:: Task goal ::
Pull each line with the string "will" from the entries.

** Opening Dataset records block **

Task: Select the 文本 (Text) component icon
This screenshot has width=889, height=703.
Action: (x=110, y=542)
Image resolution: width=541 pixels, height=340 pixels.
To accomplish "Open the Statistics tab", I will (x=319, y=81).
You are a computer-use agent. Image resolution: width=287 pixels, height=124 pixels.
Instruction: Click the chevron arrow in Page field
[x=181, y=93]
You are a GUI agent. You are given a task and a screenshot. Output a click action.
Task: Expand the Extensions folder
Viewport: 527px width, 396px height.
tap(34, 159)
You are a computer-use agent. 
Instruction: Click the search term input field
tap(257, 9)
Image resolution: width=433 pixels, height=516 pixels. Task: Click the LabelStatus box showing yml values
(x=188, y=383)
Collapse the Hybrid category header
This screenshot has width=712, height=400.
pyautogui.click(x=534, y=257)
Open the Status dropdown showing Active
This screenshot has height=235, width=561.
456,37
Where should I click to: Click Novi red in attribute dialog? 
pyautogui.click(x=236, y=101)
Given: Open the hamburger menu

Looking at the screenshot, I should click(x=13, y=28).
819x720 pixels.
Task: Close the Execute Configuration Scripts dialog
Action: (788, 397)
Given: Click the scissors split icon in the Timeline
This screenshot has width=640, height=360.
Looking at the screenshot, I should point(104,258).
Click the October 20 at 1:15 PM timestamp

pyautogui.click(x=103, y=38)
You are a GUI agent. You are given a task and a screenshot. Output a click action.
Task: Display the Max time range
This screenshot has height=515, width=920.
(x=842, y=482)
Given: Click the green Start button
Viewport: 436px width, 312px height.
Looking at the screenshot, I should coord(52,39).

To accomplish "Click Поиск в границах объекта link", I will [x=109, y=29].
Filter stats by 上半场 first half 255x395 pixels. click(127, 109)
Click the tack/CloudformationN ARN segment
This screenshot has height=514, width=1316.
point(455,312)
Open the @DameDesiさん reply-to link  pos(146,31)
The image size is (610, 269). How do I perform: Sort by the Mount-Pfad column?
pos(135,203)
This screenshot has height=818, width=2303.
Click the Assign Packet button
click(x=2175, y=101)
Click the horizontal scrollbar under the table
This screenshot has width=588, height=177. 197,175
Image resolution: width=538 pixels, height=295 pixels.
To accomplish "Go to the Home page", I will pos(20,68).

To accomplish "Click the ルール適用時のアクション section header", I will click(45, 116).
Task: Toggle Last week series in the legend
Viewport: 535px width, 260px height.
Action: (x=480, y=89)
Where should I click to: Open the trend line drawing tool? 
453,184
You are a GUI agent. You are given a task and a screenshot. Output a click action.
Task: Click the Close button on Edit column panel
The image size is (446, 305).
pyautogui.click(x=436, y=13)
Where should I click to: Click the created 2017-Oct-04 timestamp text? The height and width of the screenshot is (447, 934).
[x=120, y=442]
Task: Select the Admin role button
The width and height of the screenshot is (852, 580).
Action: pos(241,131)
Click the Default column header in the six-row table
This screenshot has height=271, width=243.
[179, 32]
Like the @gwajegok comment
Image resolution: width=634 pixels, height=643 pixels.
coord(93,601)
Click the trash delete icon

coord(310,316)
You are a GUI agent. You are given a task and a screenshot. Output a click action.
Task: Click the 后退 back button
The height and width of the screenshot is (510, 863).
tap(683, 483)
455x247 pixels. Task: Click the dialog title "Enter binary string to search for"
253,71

** Closing Dataset records block **

:: Finished task ::
To accomplish "Open the Statistics tab", I will (x=319, y=81).
To accomplish "Click Поиск в границах объекта link", I will [x=109, y=29].
To accomplish "Go to the Home page", I will pos(20,68).
To accomplish "Click the ルール適用時のアクション section header", I will click(45, 116).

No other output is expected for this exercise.